C’était un admirable critique littéraire comme en témoignent ses textes réunis dans L’uomo come fine (1964). Fin lecteur de Dostoïevski, de Joyce, de Manzoni, de T. S. Eliot, il savait démonter la « machine littérature » et ne manquait pas une occasion de réfléchir sur l’élaboration de l’illusion romanesque. Les rêves ont une part prépondérante dans ses romans (dès Les Indifférents, son premier livre écrit dans un sanatorium quand il avait dix-sept ans), parce que leur description met en évidence la force de l’écriture pour créer une illusion.
Bien entendu, pour un écrivain obsédé par les faux semblants, dans la vie politique et dans la vie affective, hanté par le devoir de dénonciation de la manipulation (comme le montrent ses grands romans politiques : La mascherata, 1941, et Le Conformiste, 1951), il était inévitable que le désir sexuel, source de tous les fantasmes et de tous les mensonges, passe au premier plan. Et cette faculté que l’homme a de céder aux tromperies du réel puise sa source dans l’enfance, dont Moravia a été un merveilleux évocateur : ses détracteurs doivent souvent reconnaître que deux livres échappent à leur acrimonie : Agostino (1944) et La Désobéissance (1948).

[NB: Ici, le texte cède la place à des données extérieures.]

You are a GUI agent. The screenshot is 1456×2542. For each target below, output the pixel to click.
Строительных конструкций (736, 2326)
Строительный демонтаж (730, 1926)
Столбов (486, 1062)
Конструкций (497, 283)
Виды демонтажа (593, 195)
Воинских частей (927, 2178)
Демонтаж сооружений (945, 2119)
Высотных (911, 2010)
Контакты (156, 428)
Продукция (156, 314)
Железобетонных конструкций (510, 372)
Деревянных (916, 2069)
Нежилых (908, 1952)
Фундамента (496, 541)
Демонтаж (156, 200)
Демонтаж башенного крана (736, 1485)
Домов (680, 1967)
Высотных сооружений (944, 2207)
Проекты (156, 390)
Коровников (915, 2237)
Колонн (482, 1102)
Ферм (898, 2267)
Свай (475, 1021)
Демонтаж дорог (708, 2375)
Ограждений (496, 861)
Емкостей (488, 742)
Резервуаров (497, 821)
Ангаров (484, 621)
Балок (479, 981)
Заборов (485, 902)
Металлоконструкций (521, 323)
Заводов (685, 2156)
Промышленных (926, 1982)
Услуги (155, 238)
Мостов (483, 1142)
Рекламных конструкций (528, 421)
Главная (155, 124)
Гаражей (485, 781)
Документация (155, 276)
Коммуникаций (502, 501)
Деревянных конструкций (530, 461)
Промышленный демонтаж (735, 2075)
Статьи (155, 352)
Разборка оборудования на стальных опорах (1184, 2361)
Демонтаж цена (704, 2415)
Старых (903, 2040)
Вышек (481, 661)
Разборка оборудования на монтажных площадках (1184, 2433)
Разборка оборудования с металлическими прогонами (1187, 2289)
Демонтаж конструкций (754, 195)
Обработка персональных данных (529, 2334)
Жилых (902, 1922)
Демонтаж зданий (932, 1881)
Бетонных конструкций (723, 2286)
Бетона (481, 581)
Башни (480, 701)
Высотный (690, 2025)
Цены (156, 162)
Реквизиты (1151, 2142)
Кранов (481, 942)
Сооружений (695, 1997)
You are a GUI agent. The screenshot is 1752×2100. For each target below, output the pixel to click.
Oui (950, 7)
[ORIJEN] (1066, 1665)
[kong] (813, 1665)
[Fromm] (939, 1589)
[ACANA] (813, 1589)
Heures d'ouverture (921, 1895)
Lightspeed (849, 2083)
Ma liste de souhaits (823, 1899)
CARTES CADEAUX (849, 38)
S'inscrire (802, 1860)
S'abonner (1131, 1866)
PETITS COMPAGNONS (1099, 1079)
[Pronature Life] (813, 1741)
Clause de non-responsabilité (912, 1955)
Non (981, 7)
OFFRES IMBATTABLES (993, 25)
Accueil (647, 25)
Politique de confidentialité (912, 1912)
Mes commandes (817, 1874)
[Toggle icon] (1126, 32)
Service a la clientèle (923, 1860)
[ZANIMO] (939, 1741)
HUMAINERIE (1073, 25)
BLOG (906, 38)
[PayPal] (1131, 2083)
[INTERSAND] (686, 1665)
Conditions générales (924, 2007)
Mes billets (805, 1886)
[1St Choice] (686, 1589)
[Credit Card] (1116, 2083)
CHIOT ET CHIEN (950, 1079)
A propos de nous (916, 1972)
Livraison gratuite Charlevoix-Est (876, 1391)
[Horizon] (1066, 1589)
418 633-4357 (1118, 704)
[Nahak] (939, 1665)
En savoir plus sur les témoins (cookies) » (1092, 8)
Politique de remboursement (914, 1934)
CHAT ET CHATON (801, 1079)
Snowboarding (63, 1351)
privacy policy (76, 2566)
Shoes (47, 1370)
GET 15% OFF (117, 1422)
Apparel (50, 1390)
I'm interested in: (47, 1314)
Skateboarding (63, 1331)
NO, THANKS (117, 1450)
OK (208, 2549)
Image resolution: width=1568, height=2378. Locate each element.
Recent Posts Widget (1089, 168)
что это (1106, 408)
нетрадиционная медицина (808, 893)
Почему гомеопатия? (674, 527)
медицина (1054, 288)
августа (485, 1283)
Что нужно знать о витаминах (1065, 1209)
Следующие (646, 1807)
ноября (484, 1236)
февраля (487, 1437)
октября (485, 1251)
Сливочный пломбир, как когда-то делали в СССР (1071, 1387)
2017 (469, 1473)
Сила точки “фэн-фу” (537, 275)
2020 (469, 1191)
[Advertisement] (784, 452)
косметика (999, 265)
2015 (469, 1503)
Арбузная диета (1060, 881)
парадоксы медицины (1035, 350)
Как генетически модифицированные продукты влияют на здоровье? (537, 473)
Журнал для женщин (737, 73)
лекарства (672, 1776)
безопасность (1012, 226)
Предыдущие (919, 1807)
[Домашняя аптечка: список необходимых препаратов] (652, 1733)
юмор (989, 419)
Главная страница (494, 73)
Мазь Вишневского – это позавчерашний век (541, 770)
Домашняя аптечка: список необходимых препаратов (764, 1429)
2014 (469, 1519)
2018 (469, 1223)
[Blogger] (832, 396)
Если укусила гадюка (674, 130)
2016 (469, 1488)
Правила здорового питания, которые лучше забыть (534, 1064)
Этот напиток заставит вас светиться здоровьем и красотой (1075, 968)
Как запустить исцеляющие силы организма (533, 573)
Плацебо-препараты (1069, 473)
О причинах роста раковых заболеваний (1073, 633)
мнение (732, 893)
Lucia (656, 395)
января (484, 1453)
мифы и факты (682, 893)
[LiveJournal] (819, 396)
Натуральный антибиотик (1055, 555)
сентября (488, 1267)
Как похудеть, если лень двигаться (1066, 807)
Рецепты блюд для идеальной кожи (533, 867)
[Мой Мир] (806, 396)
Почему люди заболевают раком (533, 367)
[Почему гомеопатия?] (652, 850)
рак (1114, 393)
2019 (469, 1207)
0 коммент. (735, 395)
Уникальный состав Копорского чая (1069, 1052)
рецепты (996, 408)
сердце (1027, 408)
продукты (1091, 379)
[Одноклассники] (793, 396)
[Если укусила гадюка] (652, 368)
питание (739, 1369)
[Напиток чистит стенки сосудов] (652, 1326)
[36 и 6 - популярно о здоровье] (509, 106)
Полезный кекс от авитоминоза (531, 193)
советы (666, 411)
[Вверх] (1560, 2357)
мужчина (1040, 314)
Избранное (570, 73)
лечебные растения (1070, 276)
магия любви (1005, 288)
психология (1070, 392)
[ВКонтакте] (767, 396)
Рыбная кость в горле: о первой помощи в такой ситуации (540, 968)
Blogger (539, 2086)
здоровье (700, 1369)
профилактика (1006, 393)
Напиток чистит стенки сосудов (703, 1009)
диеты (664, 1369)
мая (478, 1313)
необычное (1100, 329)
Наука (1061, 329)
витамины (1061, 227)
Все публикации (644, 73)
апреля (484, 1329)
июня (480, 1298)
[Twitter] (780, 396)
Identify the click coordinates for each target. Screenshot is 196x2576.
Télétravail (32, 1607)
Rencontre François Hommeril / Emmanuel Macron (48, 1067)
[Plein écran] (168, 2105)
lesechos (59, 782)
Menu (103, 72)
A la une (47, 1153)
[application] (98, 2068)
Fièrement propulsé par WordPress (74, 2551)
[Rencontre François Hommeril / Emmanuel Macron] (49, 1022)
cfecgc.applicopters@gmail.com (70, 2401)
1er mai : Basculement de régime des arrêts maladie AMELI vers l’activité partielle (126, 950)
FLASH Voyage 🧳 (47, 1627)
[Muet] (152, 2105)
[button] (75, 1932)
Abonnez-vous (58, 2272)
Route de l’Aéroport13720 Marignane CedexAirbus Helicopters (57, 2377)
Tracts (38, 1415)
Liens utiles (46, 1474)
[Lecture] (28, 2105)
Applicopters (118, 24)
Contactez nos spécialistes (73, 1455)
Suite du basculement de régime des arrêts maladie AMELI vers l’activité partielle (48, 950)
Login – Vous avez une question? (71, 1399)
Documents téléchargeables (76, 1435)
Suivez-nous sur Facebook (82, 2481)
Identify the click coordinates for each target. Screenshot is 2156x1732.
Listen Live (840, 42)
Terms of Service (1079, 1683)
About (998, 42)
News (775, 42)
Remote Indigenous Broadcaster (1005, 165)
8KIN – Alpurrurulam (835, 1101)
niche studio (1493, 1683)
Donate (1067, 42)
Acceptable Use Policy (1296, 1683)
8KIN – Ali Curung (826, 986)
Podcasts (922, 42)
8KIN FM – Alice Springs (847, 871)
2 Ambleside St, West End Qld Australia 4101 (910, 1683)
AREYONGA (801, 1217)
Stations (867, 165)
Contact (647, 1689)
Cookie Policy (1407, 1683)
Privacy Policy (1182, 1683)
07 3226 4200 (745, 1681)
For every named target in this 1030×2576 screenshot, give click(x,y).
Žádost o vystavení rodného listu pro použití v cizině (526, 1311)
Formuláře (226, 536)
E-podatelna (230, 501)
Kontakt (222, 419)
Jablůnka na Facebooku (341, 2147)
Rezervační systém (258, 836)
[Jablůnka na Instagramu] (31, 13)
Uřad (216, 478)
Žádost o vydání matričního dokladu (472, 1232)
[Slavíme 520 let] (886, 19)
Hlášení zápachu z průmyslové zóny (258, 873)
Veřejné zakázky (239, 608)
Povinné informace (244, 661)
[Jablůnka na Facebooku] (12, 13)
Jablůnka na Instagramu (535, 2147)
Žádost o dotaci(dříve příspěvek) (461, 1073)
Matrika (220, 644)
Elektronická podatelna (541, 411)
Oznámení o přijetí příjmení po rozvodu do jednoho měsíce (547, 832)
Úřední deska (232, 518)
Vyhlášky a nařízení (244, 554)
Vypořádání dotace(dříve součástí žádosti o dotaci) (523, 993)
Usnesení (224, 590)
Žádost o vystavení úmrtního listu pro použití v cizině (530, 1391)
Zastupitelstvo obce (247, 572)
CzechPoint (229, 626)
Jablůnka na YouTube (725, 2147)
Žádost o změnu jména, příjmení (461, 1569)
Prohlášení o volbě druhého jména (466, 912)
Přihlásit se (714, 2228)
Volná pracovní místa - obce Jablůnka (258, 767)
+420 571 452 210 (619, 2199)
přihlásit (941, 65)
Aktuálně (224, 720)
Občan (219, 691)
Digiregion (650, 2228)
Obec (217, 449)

Et pourtant ce grand romancier de l’illusion (en cela si redevable à Flaubert que pourtant il critiquait) avait une foi totale dans le pouvoir de l’intellect. C’était un rationaliste, convaincu que la raison était une arme à laquelle on ne devait jamais renoncer. La littérature devait à la fois user de la raison et représenter la force de l’illusion.
Moravia traverse un purgatoire. On le croit attaché à une époque, parce que cette époque est révolue et qu’il est mort il y a maintenant vingt-deux ans. Mais je ne crois pas qu’on ait mesuré sa modernité. Je ne crois pas non plus qu’il soit parmi les écrivains que j’ai traduits le plus proche de moi, par son univers fantasmatique, par son mode d’écriture. Je me sens, bien sûr, plus proche de Pasolini, de Leopardi, de Penna, de Sôseki, de Yûko Tsushima, si je dois citer quelques-uns des écrivains que j’ai traduits, de l’italien et du japonais. A la fois pour leur monde, pour leur style, pour leur cheminement narratif. Mais Moravia reste à mes yeux un modèle d’intelligence, d’honnêteté, de lucidité, de liberté.